Wald's Extension

Wald’s identity gives the mean of a random sum $Y = \sum_{i=1}^N X_i$. The natural follow-up: what is the full distribution of $Y$? Conditioning on $N$ and combining with characteristic functions gives a clean answer: the characteristic function of $Y$ is the composition of the generating function of $N$ with the characteristic function of $X_1$.

Probability generating function

Definition: Probability Generating Function

The probability generating function of a non-negative integer-valued random variable $Z$ is

$$g_Z(t) \;:=\; \E[t^Z] \;=\; \sum_{n=0}^\infty t^n \, \Pr(Z = n), \qquad t \in [0, 1].$$

The generating function uniquely determines the distribution of $Z$ (just as the characteristic function does for general distributions), and its derivatives at $t = 1$ recover the moments: $g_Z'(1) = \E[Z]$, etc.

Theorem

Theorem: Wald's Extension

Statement

Let $X_1, X_2, \ldots$ be i.i.d. with characteristic function $\varphi_{X_1}$, and let $N \ge 0$ be an integer-valued random variable with generating function $g_N$, independent of $\{X_i\}$. Set $Y = \sum_{i=1}^N X_i$. Then the characteristic function of $Y$ is

$$\varphi_Y(t) \;=\; g_N\!\big( \varphi_{X_1}(t) \big).$$

Proof

Condition on $N$ via the tower property:

$$\varphi_Y(t) \;=\; \E\!\big[ e^{itY} \big] \;=\; \E\!\Big[ \E\!\big( e^{itY} \,\big|\, N \big) \Big].$$

Evaluate the inner expectation. On the event $\{N = k\}$,

$$\E\!\big( e^{itY} \,\big|\, N = k \big) \;=\; \E\!\Big( \exp\!\Big( it \sum_{j=1}^k X_j \Big) \,\Big|\, N = k \Big) \;=\; \E\!\Big[ \prod_{j=1}^k e^{it X_j} \Big] \;=\; \varphi_{X_1}(t)^k.$$

The second equality drops the conditioning by independence of $N$ and the $X_j$‘s; the third uses characteristic functions of independent sums multiply on the i.i.d. sequence.
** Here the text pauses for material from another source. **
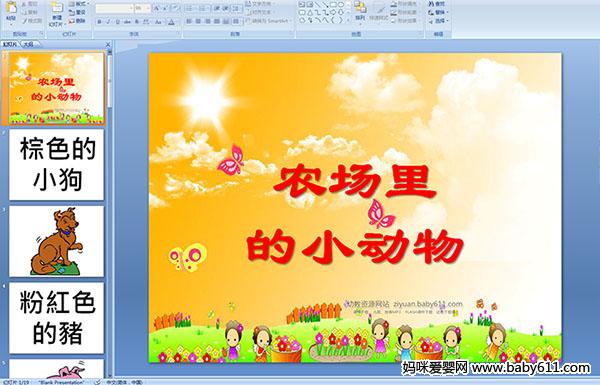Switch to the Slides tab in the slide pane
This screenshot has height=385, width=600.
point(10,44)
As a random variable in $\omega$,

$$\E\!\big( e^{itY} \,\big|\, N \big) \;=\; \varphi_{X_1}(t)^N.$$

Take the outer expectation. Recognize the right-hand side as the generating function of $N$ evaluated at $\varphi_{X_1}(t)$:

$$\varphi_Y(t) \;=\; \E\!\big[ \varphi_{X_1}(t)^N \big] \;=\; g_N\!\big( \varphi_{X_1}(t) \big).$$

The reading: the characteristic function of $Y$ is the composition $g_N \circ \varphi_{X_1}$. Random summation in time-domain becomes function composition in the transform domain.

Worked example: Geometric number of exponential summands

Let $X_1, X_2, \ldots$ be i.i.d. $\text{Exponential}(\lambda)$, and let $N \sim \text{Geometric}(p)$ on $\{1, 2, \ldots\}$ with $\Pr(N = k) = (1-p)^{k-1} p$, independent of the $X_i$. The standard formulas:

$$\varphi_{X_1}(t) \;=\; \frac{\lambda}{\lambda - it}, \qquad g_N(t) \;=\; \frac{p t}{1 - (1 - p) t}.$$

Apply the theorem:

$$\begin{aligned} \varphi_Y(t) \;=\; g_N\!\big( \varphi_{X_1}(t) \big) &= \frac{p \cdot \frac{\lambda}{\lambda - it}}{1 - (1 - p) \cdot \frac{\lambda}{\lambda - it}} \\ &= \frac{p \lambda}{(\lambda - it) - (1 - p) \lambda} \\ &= \frac{p \lambda}{p \lambda - it}. \end{aligned}$$

This is the characteristic function of $\text{Exponential}(p\lambda)$. So

$$Y \;=\; \sum_{i=1}^N X_i \;\sim\; \text{Exponential}(p \lambda).$$

A geometric number of i.i.d. exponentials is itself exponential, with rate scaled by the success probability $p$. The mean is consistent with Wald’s identity:

$$\E[Y] \;=\; \E[X_1] \cdot \E[N] \;=\; \frac{1}{\lambda} \cdot \frac{1}{p} \;=\; \frac{1}{p \lambda}.$$

Why this is stronger than Wald’s Identity

Wald’s identity gives only the first moment, $\E[Y] = \E[X_1] \, \E[N]$. Wald’s extension gives the entire characteristic function, which by the continuity theorem determines the entire distribution. From it one can extract all moments (by differentiating), recognize known distributions (as above), and prove distributional convergence results for random sums.